Clinical EEG slowing correlates with delirium severity and predicts poor clinical outcomes


To determine which findings on routine clinical EEGs correlate with delirium severity across various presentations and to determine whether EEG findings independently predict important clinical outcomes.


We prospectively studied a cohort of nonintubated inpatients undergoing EEG for evaluation of altered mental status. Patients were assessed for delirium within 1 hour of EEG with the 3-Minute Diagnostic Interview for Confusion Assessment Method (3D-CAM) and 3D-CAM severity score. EEGs were interpreted clinically by neurophysiologists, and reports were reviewed to identify features such as theta or delta slowing and triphasic waves.
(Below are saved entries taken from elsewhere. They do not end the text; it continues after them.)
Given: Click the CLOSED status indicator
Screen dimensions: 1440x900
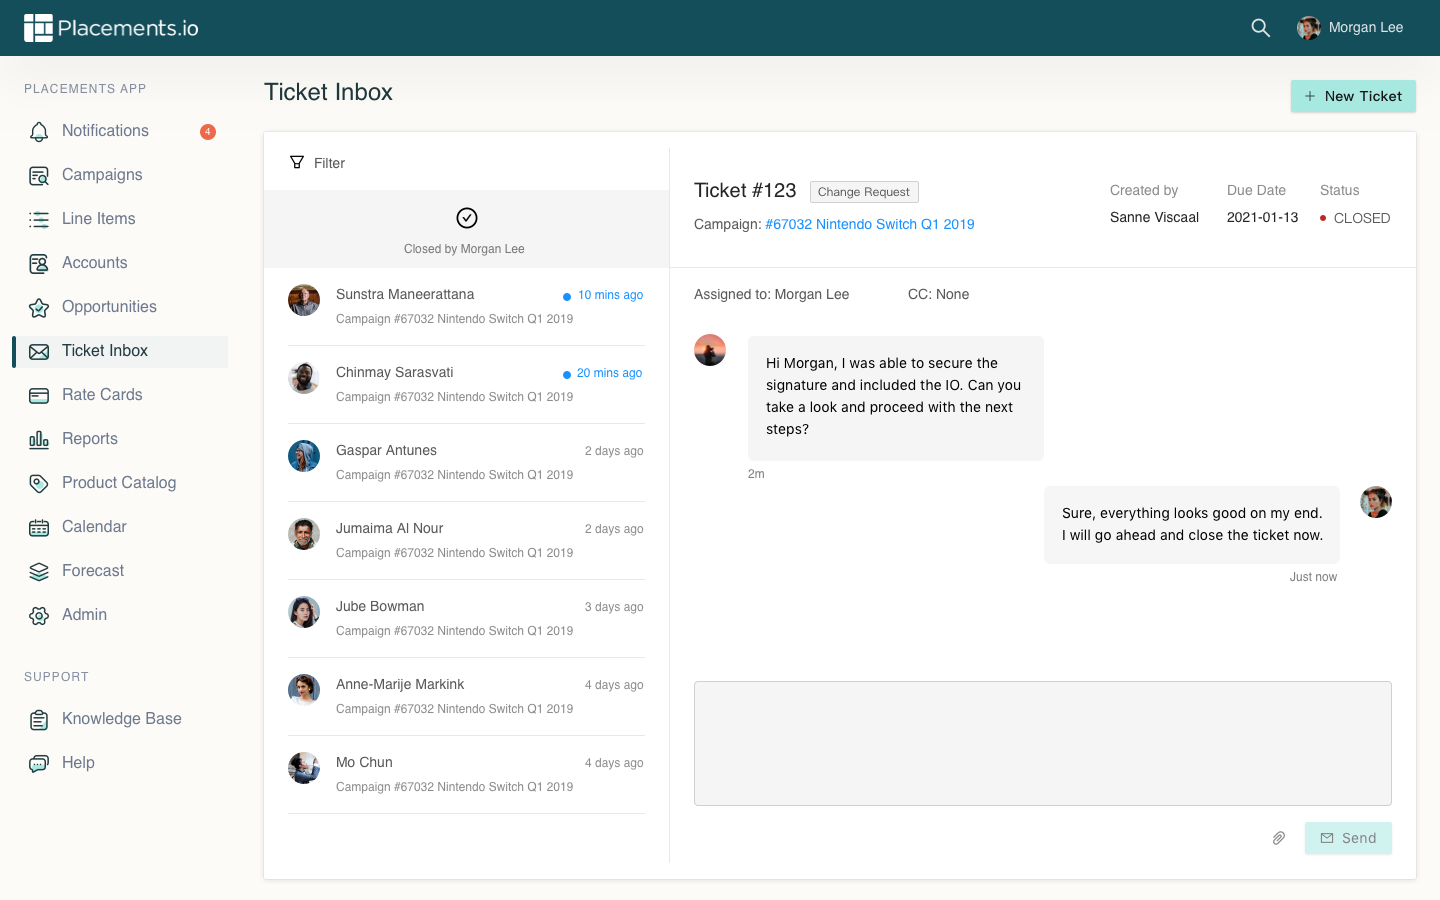Looking at the screenshot, I should tap(1355, 218).
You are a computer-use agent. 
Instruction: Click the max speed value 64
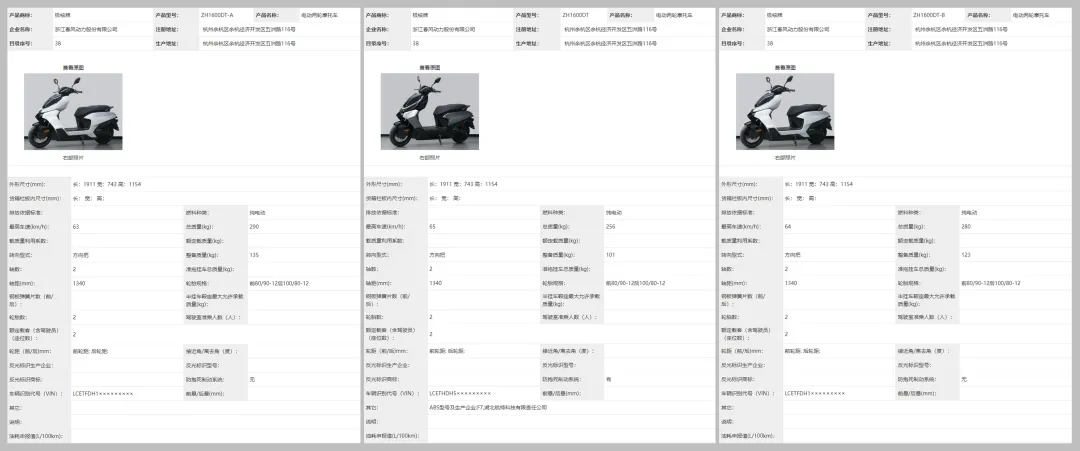click(x=788, y=227)
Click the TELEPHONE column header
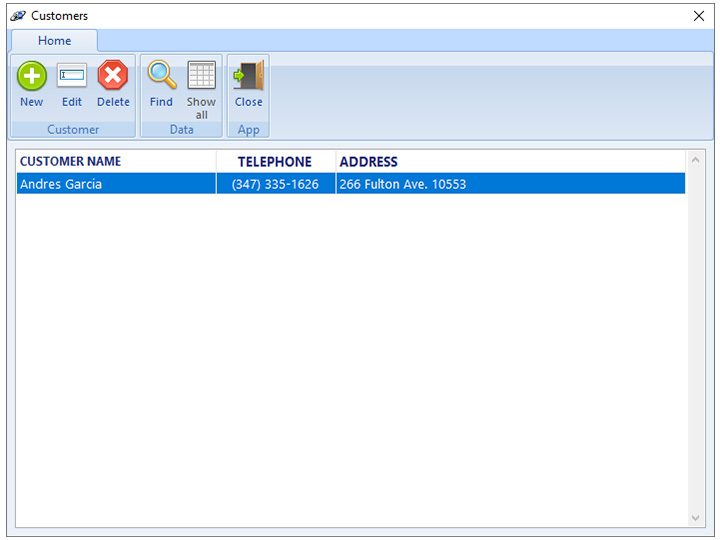This screenshot has width=720, height=540. point(275,162)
Generalized linear models were used to quantify associations among EEG findings, delirium, and clinical outcomes, including length of stay, Glasgow Outcome Scale scores, and mortality.


We evaluated 200 patients (median age 60 years, IQR 48.5–72 years); 121 (60.5%) met delirium criteria. The EEG finding most strongly associated with delirium presence was a composite of generalized theta or delta slowing (odds ratio 10.3, 95% confidence interval 5.3–20.1). The prevalence of slowing correlated not only with overall delirium severity (R2 = 0.907) but also with the severity of each feature assessed by CAM-based delirium algorithms. Slowing was common in delirium even with normal arousal. EEG slowing was associated with longer hospitalizations, worse functional outcomes, and increased mortality, even after adjustment for delirium presence or severity.


Generalized slowing on routine clinical EEG strongly correlates with delirium and may be a valuable biomarker for delirium severity. In addition, generalized EEG slowing should trigger elevated concern for the prognosis of patients with altered mental status.